→ Selected text:
===============

AWS CloudFront Architecture

Crishantha Nanayakkara
9 min readSep 23, 2021

--

The AWS Content Delivery Network (CDN)

The Background

AWS CloudFront (CF) is AWS fast, programmable and secure Content Delivery Network (CDN).

This article will summarize multiple key concepts related to AWS CF such as CF architecture, Edge Locations, Caching Process, Behaviors, Time To Live (TTL), Cache Hit Ratio, Cache maximization strategies, Cache invalidations, Origin security and Lambda@Edge.

Lets dive into them one by one now!

Content Delivery Network (CDN)

A Content Delivery Network (CDN) is a global cache that stores copies of your data on Edge Location caches, which are positioned close to your customers as possible.

A better way to solve the web latency issues for very remote servers in the Internet can be solved having a CDN.

AWS CloudFront (CF)

CloudFront is the AWS CDN and it is a Global (not Regional) service. It consists of a global network of Edge Locations, that are distributed across the globe. It is complaint with both PCI DSS (except storing credit card information in the cache) and HIPAA standards.

To deliver content to end users with lower latency, Amazon CloudFront uses a global network of 225+ Points of Presence (215+ Edge locations and 13 regional mid-tier caches) in 90 cities across 47 countries. (Updated — May 2021, Source: AWS Documentation) (See Figure 01).

Figure 01 — AWS Edge Locations (Source: AWS Documentation)

CloudFront Components

There are multiple components in AWS CloudFront

  1. CF Origin — The source location of your content
  2. CF Distribution — The configurable unit of CloudFormation
  3. Edge Locations — The local cache of your data
  4. Regional Edge Caches — A larger version of an Edge location, which sits between the origin and an typical Edge location primarily to improve the performance [2].

CloudFront Caching Process

There are multiple steps involved in CloudFront caching process (See Figure 02).

On the diagram (Figure 02) you can see two users from the same region are trying to access a single file from the Origin (S3). There are two Edge cache locations having connected a single Regional Edge cache in the same region. Each user points to separate Edge cache locations.

Figure 02 — The CloudFront Architecture

Step 1: The user request is landed on the closest Edge location. The process checks the requested resource (image) is available at the Edge location.

Step 2: If the content is available, it returns the successful response with the requested image. This is a “Cache Hit” scenario.

Step 3: If it is not available at the Edge location, the process requests it from the Regional Edge location. This is a “Cache Miss” scenario. If it is available it sends the image back to the requester.

Step 4: If not, it requests it from the AWS origin

Step 5 and 6: The process returns the image back to the requester.

Step 7: Another user tries to retrieve the same image, which the first user tried. The second user gets it from a different Edge location close to his access.

Step 8: Since the second Edge location does not have the image file (since it was copied only to the first Edge location before), it tries to get it from the Regional Edge location, which the first user also used. (Remember that multiple Edge location can share the same Regional Edge location).

===============

→ Extracted material:
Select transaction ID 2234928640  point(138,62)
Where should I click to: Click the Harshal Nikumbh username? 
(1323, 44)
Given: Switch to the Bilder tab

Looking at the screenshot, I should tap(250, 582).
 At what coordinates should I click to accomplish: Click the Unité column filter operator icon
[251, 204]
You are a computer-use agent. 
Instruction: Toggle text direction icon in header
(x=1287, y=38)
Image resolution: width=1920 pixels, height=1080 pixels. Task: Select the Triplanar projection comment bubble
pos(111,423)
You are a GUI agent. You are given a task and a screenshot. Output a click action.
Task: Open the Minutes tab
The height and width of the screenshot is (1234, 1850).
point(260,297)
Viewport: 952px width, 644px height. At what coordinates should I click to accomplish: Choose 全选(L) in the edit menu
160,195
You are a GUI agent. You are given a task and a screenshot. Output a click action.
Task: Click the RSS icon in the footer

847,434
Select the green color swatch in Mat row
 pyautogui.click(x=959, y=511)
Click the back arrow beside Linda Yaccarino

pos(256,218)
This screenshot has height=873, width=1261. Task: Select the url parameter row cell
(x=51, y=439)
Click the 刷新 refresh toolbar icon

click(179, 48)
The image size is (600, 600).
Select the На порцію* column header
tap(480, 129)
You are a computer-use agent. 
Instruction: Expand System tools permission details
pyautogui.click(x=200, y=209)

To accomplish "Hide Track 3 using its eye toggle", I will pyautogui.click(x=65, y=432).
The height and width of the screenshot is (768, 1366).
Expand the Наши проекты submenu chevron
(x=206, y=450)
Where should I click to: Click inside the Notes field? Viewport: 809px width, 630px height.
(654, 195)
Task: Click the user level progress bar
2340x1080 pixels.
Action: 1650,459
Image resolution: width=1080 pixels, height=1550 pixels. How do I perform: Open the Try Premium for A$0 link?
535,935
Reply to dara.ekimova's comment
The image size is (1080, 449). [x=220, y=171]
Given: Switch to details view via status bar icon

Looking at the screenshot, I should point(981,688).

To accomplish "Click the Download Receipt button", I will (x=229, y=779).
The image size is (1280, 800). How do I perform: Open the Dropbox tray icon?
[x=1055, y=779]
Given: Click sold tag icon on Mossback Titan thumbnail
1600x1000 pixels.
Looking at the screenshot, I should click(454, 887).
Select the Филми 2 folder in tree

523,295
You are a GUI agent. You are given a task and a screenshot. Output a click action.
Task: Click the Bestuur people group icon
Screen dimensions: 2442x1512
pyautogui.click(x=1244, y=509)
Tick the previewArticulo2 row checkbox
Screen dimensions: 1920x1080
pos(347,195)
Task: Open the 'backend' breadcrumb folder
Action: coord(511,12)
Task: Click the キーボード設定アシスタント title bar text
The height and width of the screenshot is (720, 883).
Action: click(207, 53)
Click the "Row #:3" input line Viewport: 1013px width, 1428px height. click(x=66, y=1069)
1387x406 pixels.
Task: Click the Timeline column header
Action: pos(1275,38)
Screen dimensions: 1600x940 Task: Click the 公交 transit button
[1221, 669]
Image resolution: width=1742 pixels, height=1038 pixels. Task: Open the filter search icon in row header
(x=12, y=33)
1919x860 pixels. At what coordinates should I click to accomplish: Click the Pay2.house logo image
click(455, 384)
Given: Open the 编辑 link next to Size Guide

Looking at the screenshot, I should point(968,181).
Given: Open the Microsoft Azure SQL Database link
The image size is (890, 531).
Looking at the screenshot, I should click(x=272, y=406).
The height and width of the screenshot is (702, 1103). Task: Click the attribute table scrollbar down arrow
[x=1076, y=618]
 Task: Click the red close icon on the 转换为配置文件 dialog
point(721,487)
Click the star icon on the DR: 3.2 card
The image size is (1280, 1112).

===============

→ Tasks to carry out:
**a.** From the CloudFront article, copy the passage starting at "This article will" and ending at "customers as possible.".
**b.** Summarize the CloudFront article in two sentences.
**c.** In the CloudFront article, what is the scenario called when requested content is not available at the Edge location?

→ Answers to the tasks:
**a.**
This article will summarize multiple key concepts related to AWS CF such as CF architecture, Edge Locations, Caching Process, Behaviors, Time To Live (TTL), Cache Hit Ratio, Cache maximization strategies, Cache invalidations, Origin security and Lambda@Edge.

Lets dive into them one by one now!

Content Delivery Network (CDN)

A Content Delivery Network (CDN) is a global cache that stores copies of your data on Edge Location caches, which are positioned close to your customers as possible.

**b.** AWS CloudFront is Amazon's global content delivery network, which stores copies of content in Edge Location caches near users and is built from components such as origins, distributions, Edge Locations and Regional Edge Caches. When a user requests a file, it is returned from the closest Edge location if it is cached there; otherwise it is requested from a Regional Edge location or, failing that, from the origin, and then returned to the requester.

**c.** A "Cache Miss" scenario.